St. Wendelin – Von Pater Hangauer, Puchheim (1915)
St. Wendelin wurde nach der Überlieferung in der Mitte des 6. Jahrhunderts (554) in Schottland oder Irland geboren. Er war der älteste Sohn des Königs Frohardus und der Königin Evelina. Um jene Zeit wurden zahlreiche Söhne vornehmer Eltern jener Länder in den dortigen Klosterschulen erzogen und unterrichtet. Voll heiligem Glaubenseifer begaben sie sich dann über das Meer, um in den verschiedenen Gegenden Deutschlands als Einsiedler Gott zu dienen und das Christentum zu verbreiten. So kam St. Wendelin nach Trier und lebte in der Gegend lange Zeit als armer Hirt. Als solcher kam er auch in die Gegend des heutigen Sankt Wendel, wo damals noch eine große Einöde war. Als seiner Herde einst, wie die Überlieferung berichtet, das Wasser ausging, betete Wendelin voll Vertrauen zu Gott und stieß seinen Hirtenstab in die Erde. Da quoll auf einmal eine starke, klare Quelle hervor; es ist dies der St. Wendels Brunnen, ungefähr 20 Minuten von der Stadt entfernt. Die zahlreich nach St. Wendel kommenden Pilger versäumen es nicht, auch diese durch den hl.

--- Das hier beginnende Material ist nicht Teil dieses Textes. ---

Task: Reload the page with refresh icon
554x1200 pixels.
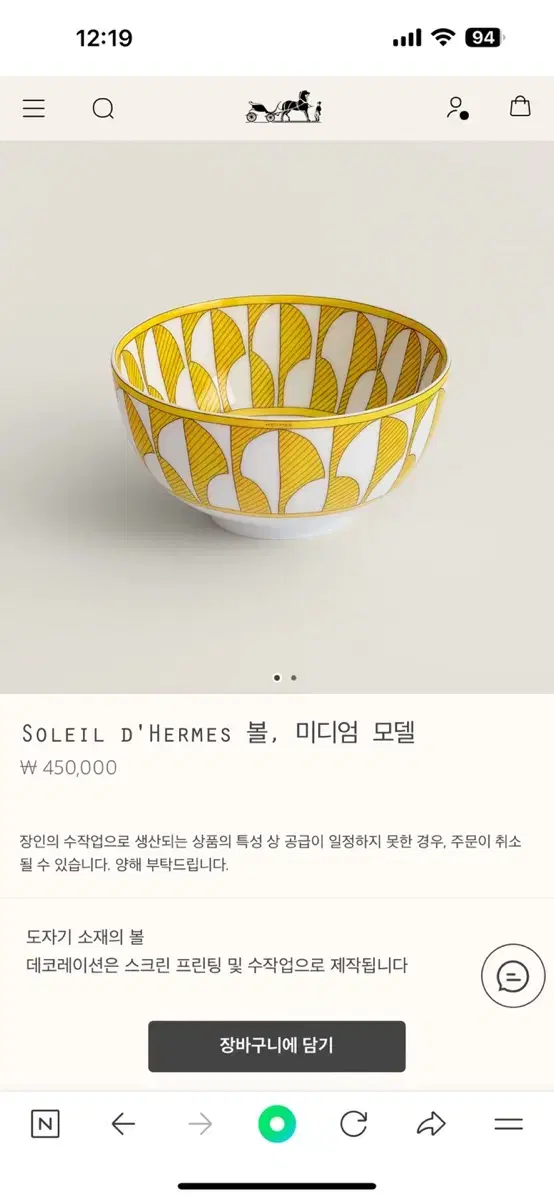Action: point(354,1124)
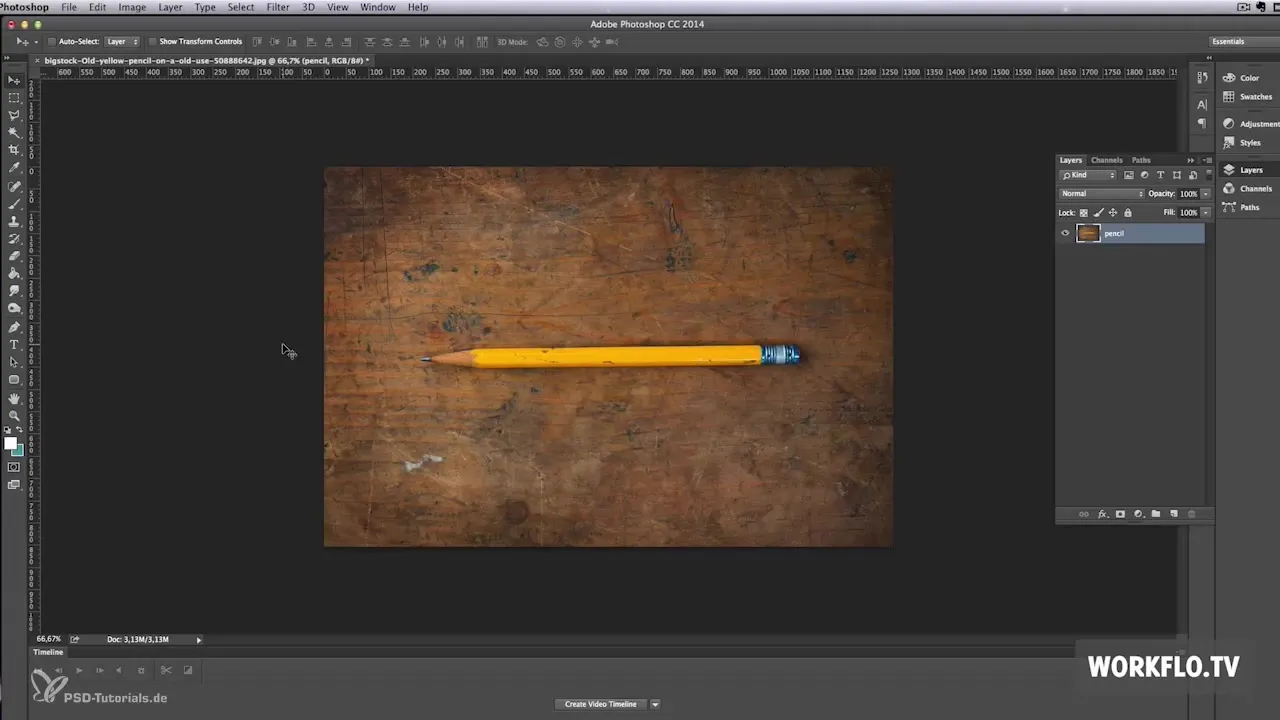
Task: Switch to the Channels tab
Action: (x=1106, y=160)

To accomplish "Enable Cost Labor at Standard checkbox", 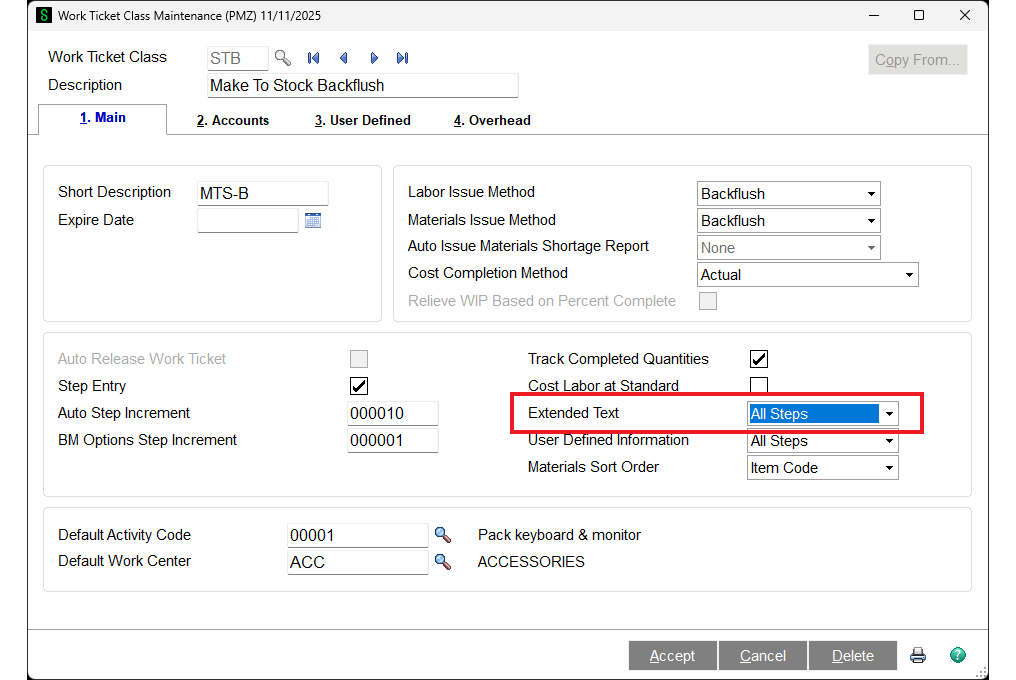I will [x=759, y=386].
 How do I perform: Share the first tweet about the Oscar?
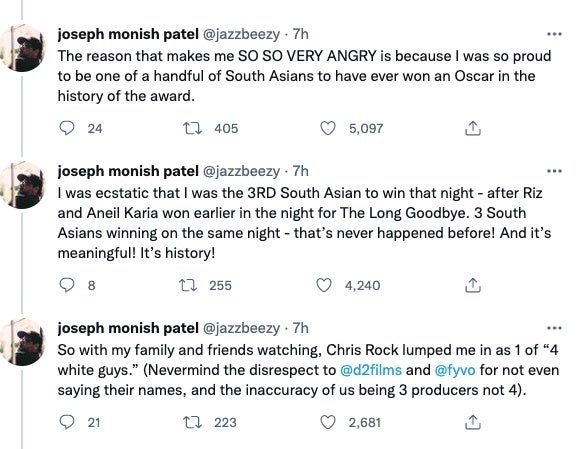pyautogui.click(x=473, y=128)
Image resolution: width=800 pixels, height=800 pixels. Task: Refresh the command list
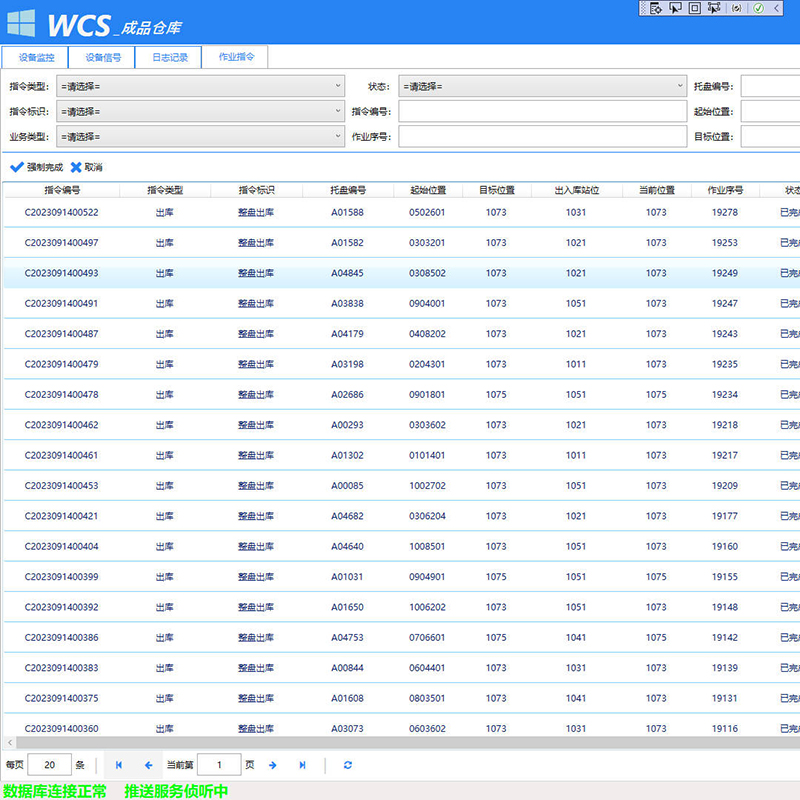click(348, 765)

Wendelin geheiligte Stätte aufzusuchen und Wasser aus dem Wendelinus-Brunnen zu schöpfen.
Eine Zeitlang hielt der hl. Wendelin sich auch am Hof des berühmten Bischofs Magnerich zu Trier auf und trat dann in das neu gegründete Benediktinerkloster Tholag bei St. Wendel ein, wo er von den Mönchen zum Abt erwählt wurde. Als Missionar konnte der selbstlose Mann erst recht einen großen Seeleneifer bekunden. Er bekehrte viele Heiden der Umgebung. Sein Leben war ein Leben des Gebetes und der Nächstenliebe. Auch als Abt behielt er seine strenge Lebensweise bei und befreite durch Wunderkraft die Viehherden der armen, frommen Landleute von großen Seuchen. Sein heiligmäßiger Tod fällt wahrscheinlich auf den 20. (21.) Oktober 617. Sein Leib wurde in der von ihm lange bewohnten Einsiedlerzelle beigesetzt. Gott verherrlichte sein Grab bald durch zahlreiche Wunder. Das Vertrauen, das die Landbewohner bei seinen Lebzeiten zu ihm gehabt hatten, wuchs infolgedessen nach seinem Tod. Bald entstand über seinem Grab eine Kirche. Der Zudrang zu seinem Grab wuchs von Jahr zu Jahr, so dass um die Kirche die Stadt St. Wendel entstand. An die Stelle der alten Kirche erbauten die Gläubigen zwischen 1300 und 1315 eine prachtvolle gotische Kirche, die heute noch steht. Die Gebeine des hl. Wendelin wurden in einem Holzsarg hinter dem Hochaltar so hoch aufgestellt, dass die Pilger nach alter Sitte unter ihm herziehen können. Der hl. Wendelin besitzt weit und breit ein sehr großes Vertrauen. In früheren Zeiten kamen die Pilger selbst aus Schottland herüber zum Grab des heiligen Königssohnes. Besonders pilgert das Landvolk gerne zum hl. Wendelin, um seine Hilfe gegen Viehkrankheiten anzurufen. Mittwochs nach Pfingsten und am 20. (21.) Oktober sind die Prozessionen fremder Pilger besonders stark. Als im Jahr 1896 die Reliquien feierlich zur Verehrung ausgestellt wurden, kamen über 100.000 Pilger dorthin, um den Schutz des hl. Wendelin zu erbitten. Zahlreiche Kirchen und Kapellen tragen seinen Namen.